Worst-case scenario: A family member accesses your email account and finds messages that you don't want revealed, including keys to access your online financials for banking and brokerages. If the wrong people gain access, photos that you don't want exposed might go online. Tweets and Facebook posts in your name might appear. The potential for mischief is significant.You most likely have a will naming an executor, but who will deal with your non-financial digital online presence after you pass? The authors of the new book, Your Digital Afterlife, have a number of suggestions for dealing with this end-of-life question.
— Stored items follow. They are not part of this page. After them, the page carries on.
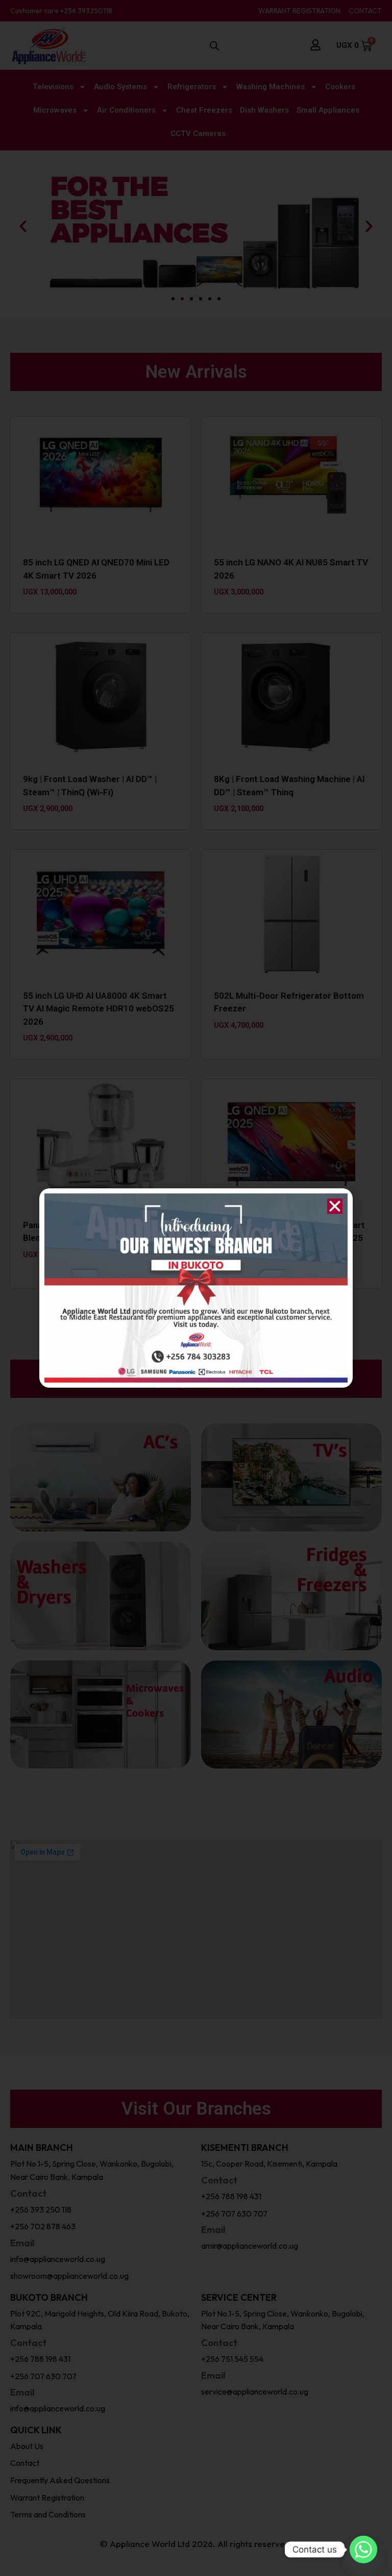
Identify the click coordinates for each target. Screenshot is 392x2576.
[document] (196, 1288)
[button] (334, 1206)
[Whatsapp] (363, 2549)
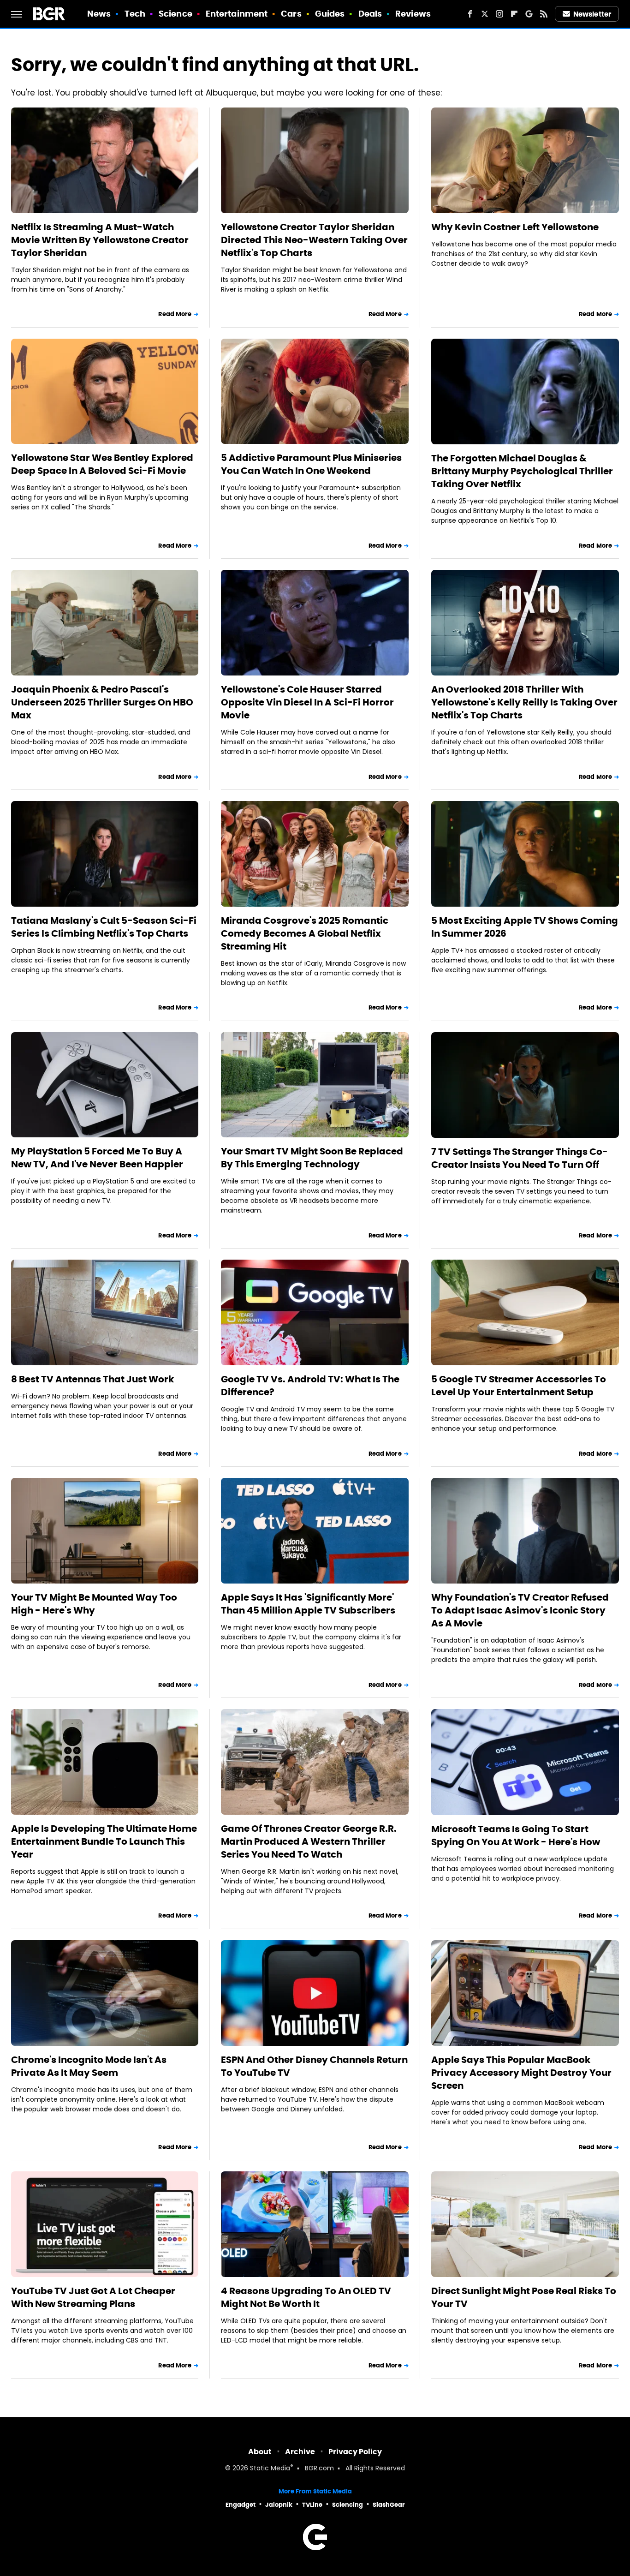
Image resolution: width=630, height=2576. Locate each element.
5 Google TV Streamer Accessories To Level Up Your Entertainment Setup (518, 1385)
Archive (300, 2451)
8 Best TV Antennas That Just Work (92, 1379)
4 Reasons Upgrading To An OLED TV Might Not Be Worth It (306, 2297)
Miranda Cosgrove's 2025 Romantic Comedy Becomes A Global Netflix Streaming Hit (304, 933)
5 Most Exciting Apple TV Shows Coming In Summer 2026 (524, 926)
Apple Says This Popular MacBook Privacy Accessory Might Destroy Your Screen (521, 2073)
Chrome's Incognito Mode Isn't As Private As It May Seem (88, 2066)
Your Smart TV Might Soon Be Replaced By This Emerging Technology (312, 1157)
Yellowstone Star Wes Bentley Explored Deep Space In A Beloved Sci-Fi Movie (102, 464)
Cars (291, 13)
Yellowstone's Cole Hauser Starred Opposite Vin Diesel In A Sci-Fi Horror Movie (307, 702)
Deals (370, 13)
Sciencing (347, 2505)
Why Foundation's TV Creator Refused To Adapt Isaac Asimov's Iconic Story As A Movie (520, 1610)
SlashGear (389, 2505)
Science (175, 13)
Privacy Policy (355, 2451)
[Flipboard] (514, 14)
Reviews (413, 13)
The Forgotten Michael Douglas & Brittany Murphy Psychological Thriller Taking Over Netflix (522, 471)
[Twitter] (484, 14)
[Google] (529, 14)
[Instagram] (499, 14)
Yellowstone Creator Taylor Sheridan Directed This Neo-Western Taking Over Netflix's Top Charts (314, 240)
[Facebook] (470, 14)
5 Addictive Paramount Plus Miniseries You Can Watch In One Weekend (311, 464)
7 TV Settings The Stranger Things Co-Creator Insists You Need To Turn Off (519, 1158)
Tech (135, 13)
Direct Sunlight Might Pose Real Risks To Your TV (523, 2297)
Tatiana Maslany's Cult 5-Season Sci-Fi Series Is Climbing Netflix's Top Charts (103, 926)
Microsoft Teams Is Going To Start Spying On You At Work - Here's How (515, 1835)
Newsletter (592, 14)
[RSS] (543, 14)
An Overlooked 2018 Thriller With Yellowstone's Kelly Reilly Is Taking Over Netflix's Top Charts (524, 702)
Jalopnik (278, 2505)
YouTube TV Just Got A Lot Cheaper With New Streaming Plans (93, 2297)
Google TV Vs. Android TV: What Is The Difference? (310, 1385)
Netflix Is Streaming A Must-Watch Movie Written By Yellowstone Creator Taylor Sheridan (100, 240)
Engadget (241, 2505)
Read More (174, 314)
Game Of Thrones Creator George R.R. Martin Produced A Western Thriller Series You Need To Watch (309, 1841)
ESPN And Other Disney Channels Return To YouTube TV (314, 2066)
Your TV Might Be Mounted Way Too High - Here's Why (94, 1603)
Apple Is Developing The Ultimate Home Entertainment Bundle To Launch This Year (104, 1841)
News (99, 13)
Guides (330, 13)
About (260, 2451)
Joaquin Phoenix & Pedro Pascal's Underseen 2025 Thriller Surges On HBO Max (102, 702)
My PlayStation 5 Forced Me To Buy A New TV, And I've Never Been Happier (97, 1157)
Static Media (270, 2468)
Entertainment (236, 13)
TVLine (312, 2505)
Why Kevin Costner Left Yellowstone (515, 227)
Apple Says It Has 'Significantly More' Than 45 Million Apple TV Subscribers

Authors Evan Carroll and John Romano suggest first creating a list of websites that you would like dealt with, along with access user names and passwords. (You do store your passwords securely, right? Not on a piece of paper hidden under your keyboard?)
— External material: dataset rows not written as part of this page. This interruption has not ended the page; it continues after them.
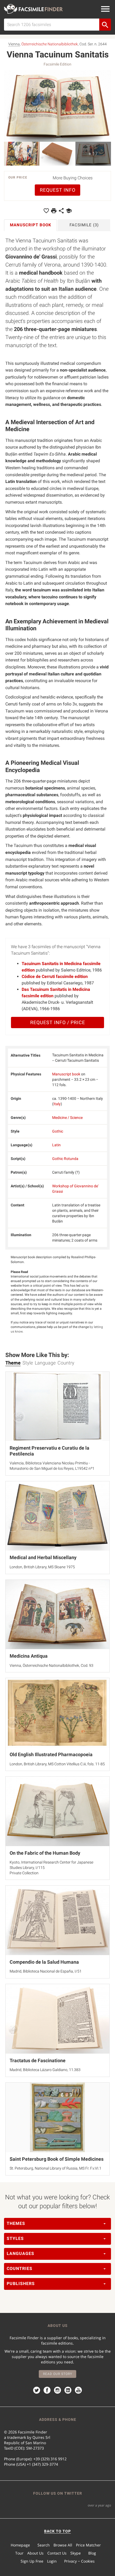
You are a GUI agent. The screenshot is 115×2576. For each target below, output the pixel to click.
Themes (16, 2223)
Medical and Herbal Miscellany (43, 1557)
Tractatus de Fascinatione (38, 2060)
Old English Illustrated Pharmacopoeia (51, 1754)
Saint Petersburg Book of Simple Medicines (56, 2159)
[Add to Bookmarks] (46, 210)
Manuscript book (66, 1074)
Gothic (57, 1131)
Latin (56, 1145)
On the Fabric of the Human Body (45, 1853)
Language (45, 1363)
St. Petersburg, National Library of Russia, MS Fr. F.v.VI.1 (55, 2168)
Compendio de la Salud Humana (44, 1962)
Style (27, 1363)
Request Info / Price (57, 1022)
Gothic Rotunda (65, 1158)
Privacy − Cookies (79, 2561)
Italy (57, 1104)
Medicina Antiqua (29, 1656)
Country (65, 1363)
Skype (75, 2553)
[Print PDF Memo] (54, 210)
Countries (19, 2268)
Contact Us (57, 2553)
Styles (15, 2238)
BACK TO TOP (57, 2531)
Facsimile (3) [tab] (84, 225)
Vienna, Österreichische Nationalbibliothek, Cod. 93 (51, 1665)
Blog (92, 2553)
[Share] (61, 210)
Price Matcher (88, 2545)
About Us (35, 2553)
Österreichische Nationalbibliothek (49, 44)
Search (43, 2545)
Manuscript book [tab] (30, 225)
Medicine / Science (67, 1117)
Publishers (21, 2283)
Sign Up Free (32, 2561)
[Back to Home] (33, 9)
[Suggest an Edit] (69, 210)
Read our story (57, 2374)
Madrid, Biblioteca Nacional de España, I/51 (46, 1971)
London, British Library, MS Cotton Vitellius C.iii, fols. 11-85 (57, 1764)
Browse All (62, 2545)
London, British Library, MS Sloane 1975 (42, 1567)
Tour (19, 2553)
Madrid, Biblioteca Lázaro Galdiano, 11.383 (45, 2070)
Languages (20, 2253)
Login (52, 2561)
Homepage (20, 2545)
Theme (13, 1363)
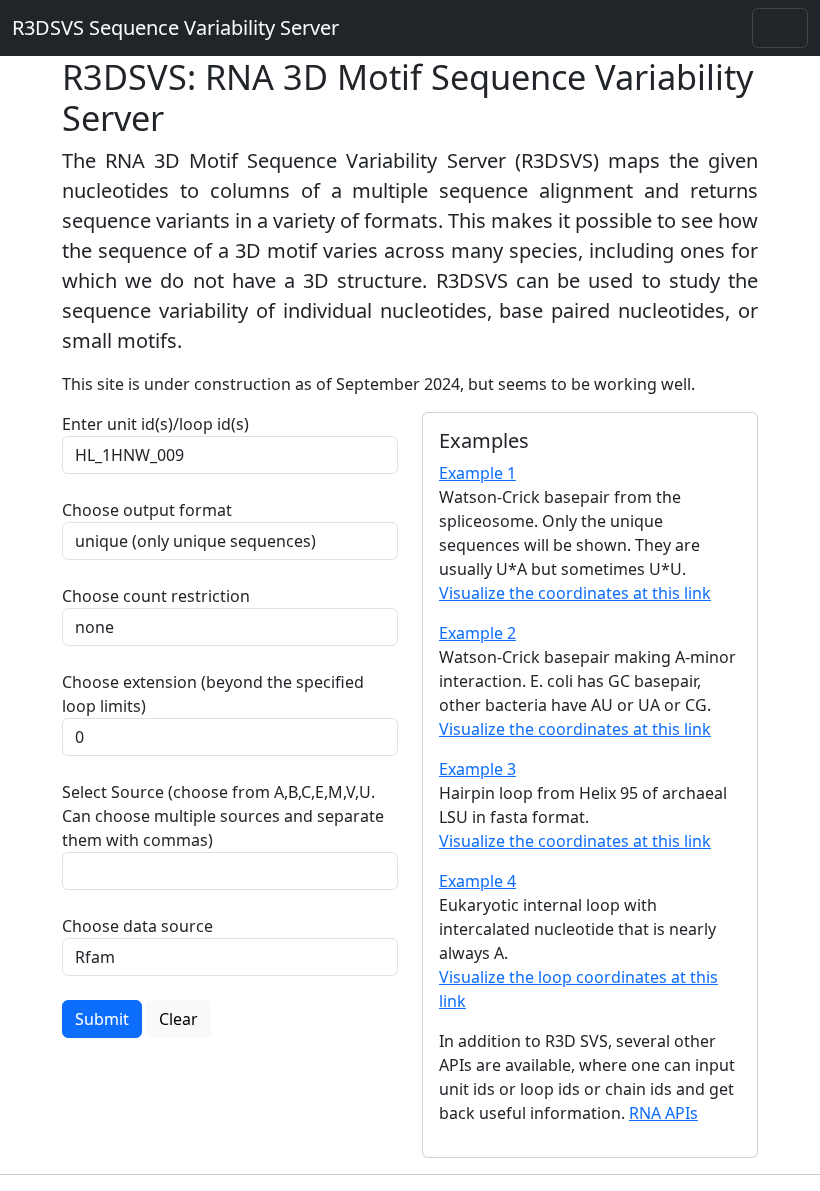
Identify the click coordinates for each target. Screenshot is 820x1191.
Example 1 (477, 473)
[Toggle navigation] (780, 28)
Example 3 (477, 769)
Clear (178, 1019)
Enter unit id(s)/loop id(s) (159, 424)
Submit (102, 1019)
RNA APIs (663, 1113)
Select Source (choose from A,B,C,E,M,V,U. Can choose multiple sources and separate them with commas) (223, 816)
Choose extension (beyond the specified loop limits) (213, 694)
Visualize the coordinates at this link (575, 593)
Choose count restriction (156, 596)
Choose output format (147, 510)
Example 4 (477, 881)
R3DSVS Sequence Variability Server (175, 27)
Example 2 (477, 633)
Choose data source (137, 926)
With this in hand, sit down with the person you would choose as your digital executor. This is not necessarily your will executor, unless you trust them to have the ability and willingness to take on these additional tasks. (Don't put your passwords in your will; that becomes a public document.)

Your digital executor would, on your passing, visit your sites (except sites on which you have a financial account, which will be a responsibility of the will executor) and carry out your wishes. Some you might want transferred to next of kin, such as family photos on a site like Photobucket. Some you might want closed, such as Amazon. Some you might want destroyed, such as your Gmail email history.
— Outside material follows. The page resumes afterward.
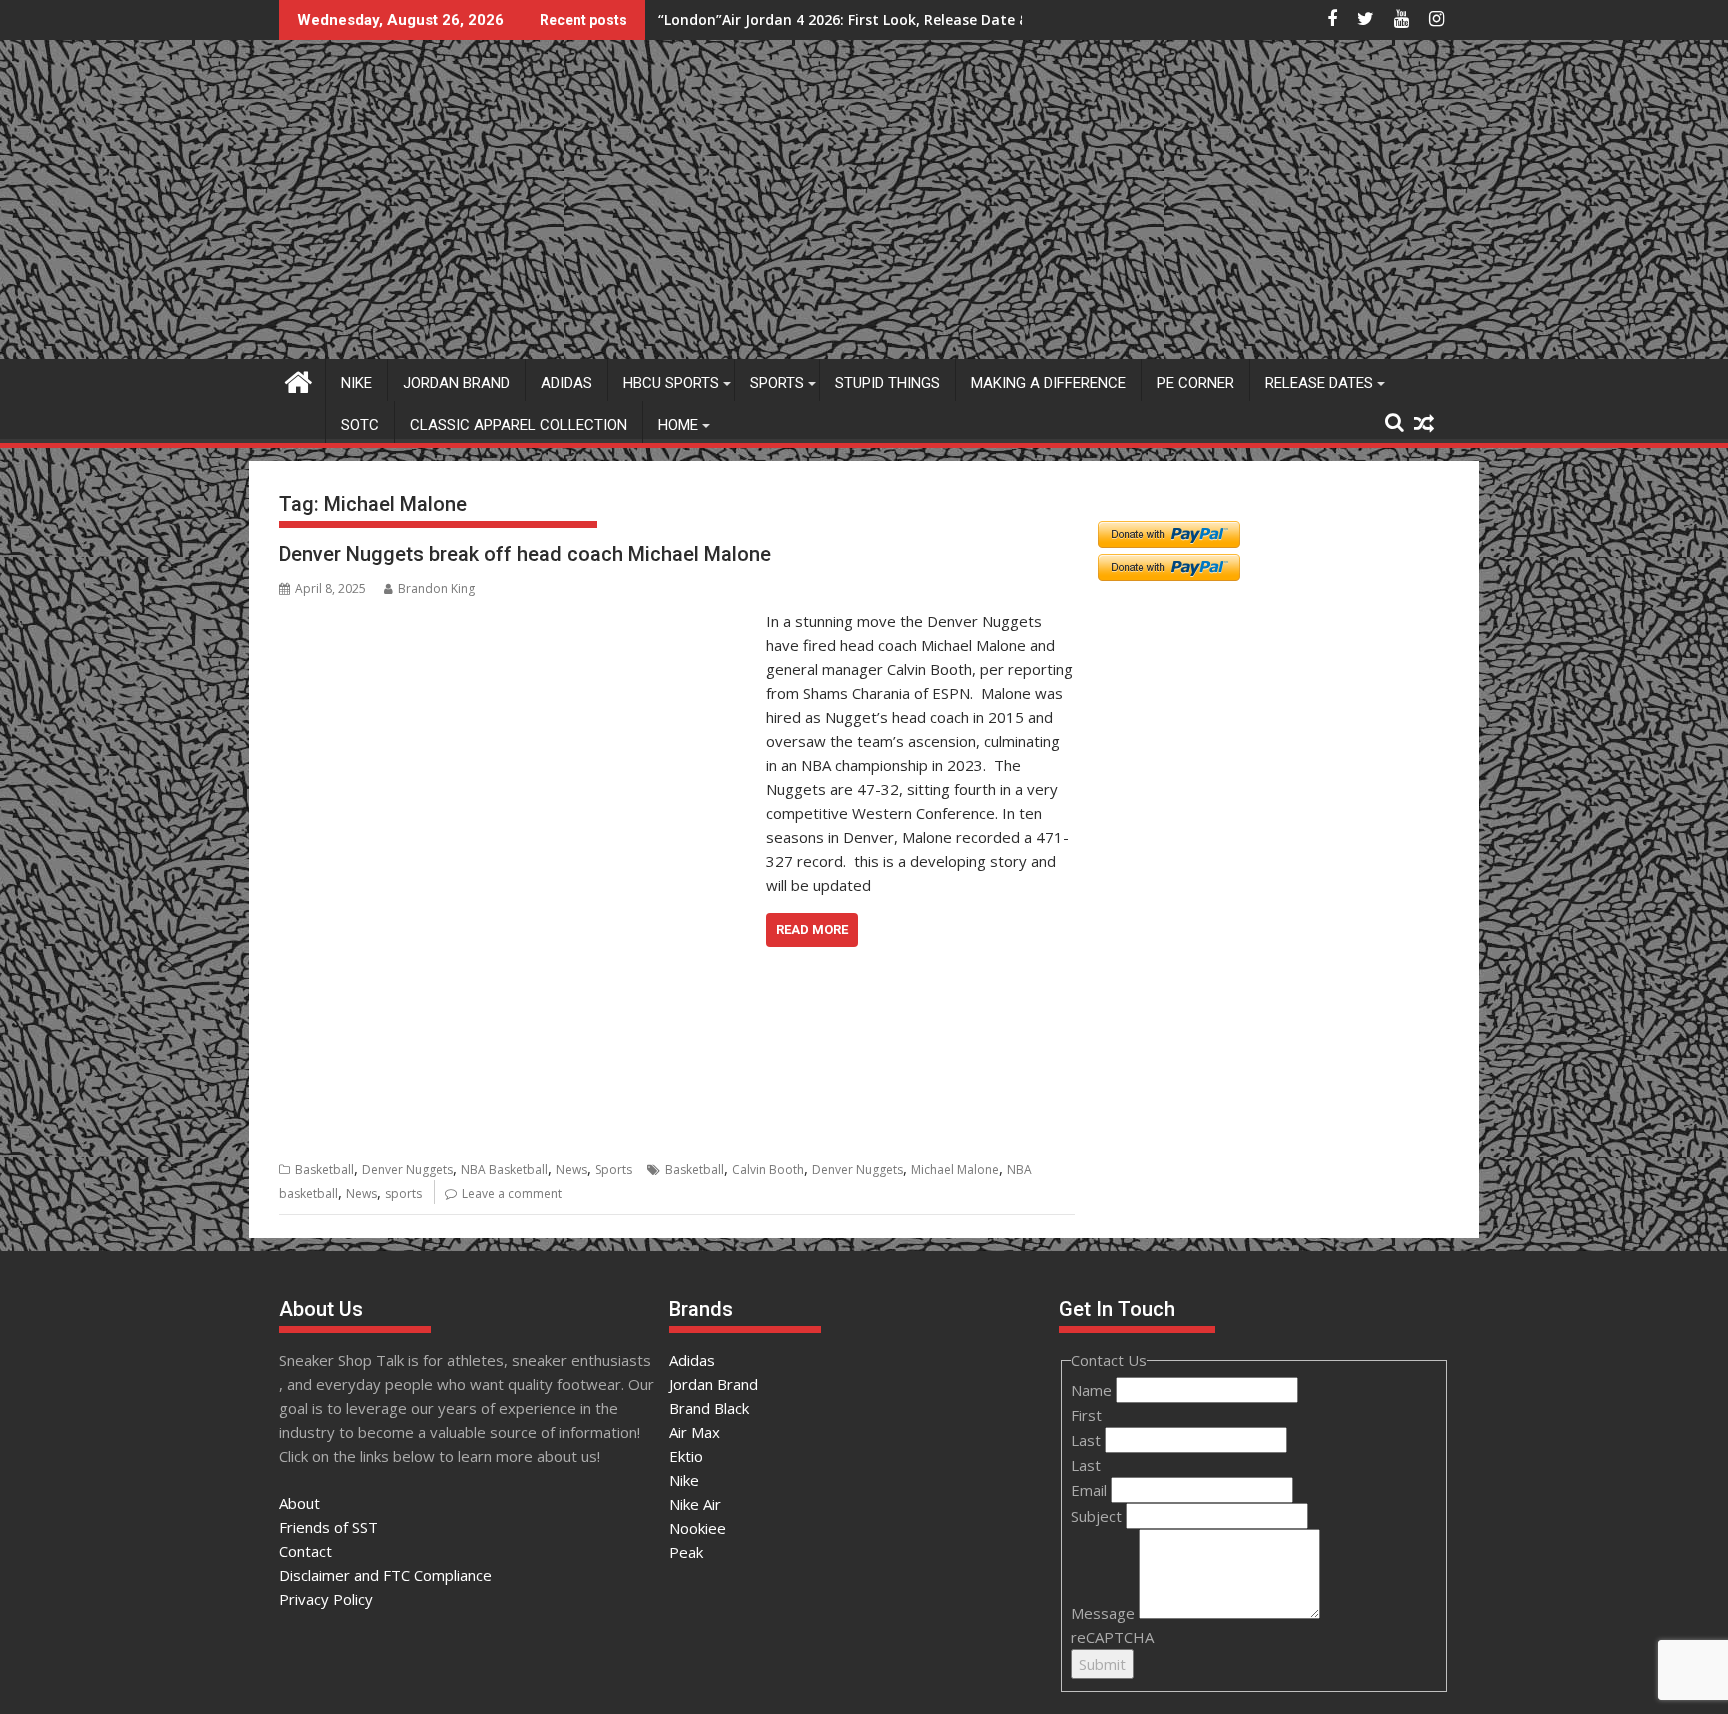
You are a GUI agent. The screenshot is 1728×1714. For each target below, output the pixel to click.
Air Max (694, 1432)
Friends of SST (328, 1527)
Unfortunately, as the authors point out, there are no industry standards for how sites deal with deceased members. Yahoo, for example, does not in its terms of service allow its sites, such as Flickr, to be transferred to another person. Others will allow another to control an account only on proof of death.

There are a surprising number of Web services already established to help with the planning and execution of one's digital bequest.Datainheritance.com allows you to set up access by your digital executor to your passwords upon your death. Legacylocker.com permits you to set up beneficiaries of your various accounts: You could "gift" your oldest child with your online photo account, your brother with your fantasy baseball team, your cousin with your Farmville empire and your sister with your Ancestry.com account, all assuming that the sites allow it in their terms of service.

No one likes to dwell on their mortality, but as our lives are increasing led online, many of us will want to shape our online legacy rather than leave it to decay over time like an abandoned shack.